**Task to complete**
Which lines in the entries below contain the string "screenshot"? Show each of them in full.

**Exercise inputs**
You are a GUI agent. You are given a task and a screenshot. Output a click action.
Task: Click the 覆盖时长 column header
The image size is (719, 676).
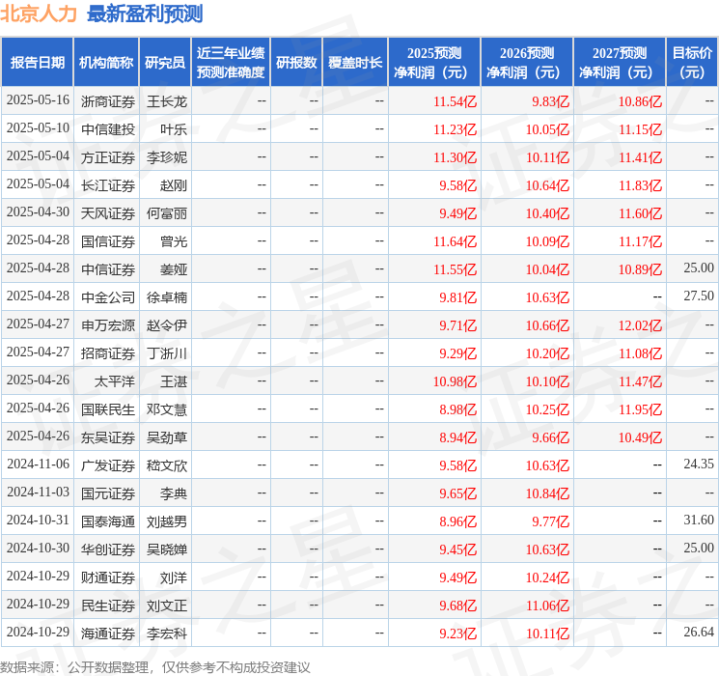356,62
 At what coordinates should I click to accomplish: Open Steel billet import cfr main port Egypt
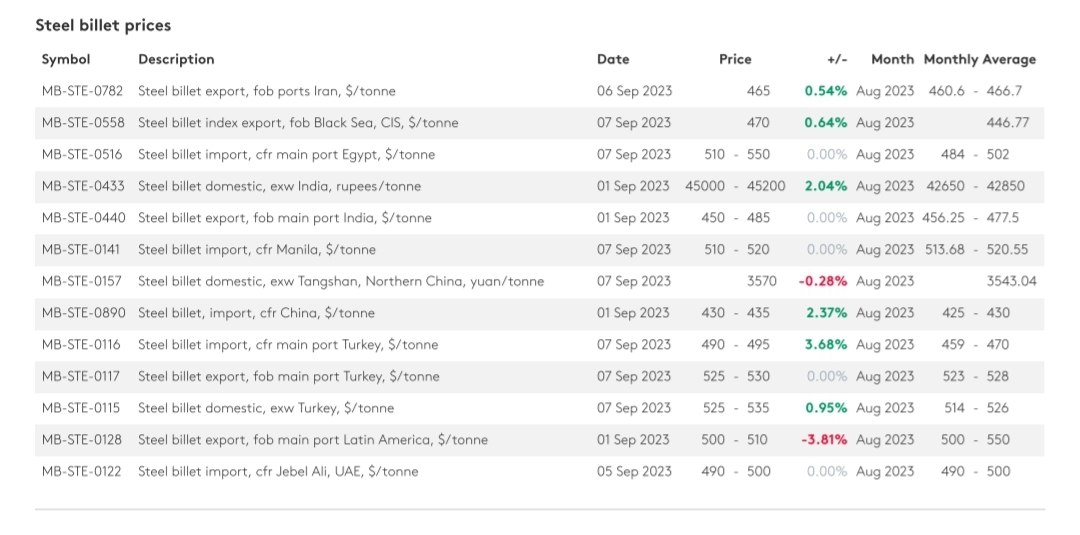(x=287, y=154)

==

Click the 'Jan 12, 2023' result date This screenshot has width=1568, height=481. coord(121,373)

**Task output**
You are a GUI agent. You are given a task and a screenshot. Output a click action.
Click the 'Jan 12, 2023' result date This screenshot has width=1568, height=481. coord(121,373)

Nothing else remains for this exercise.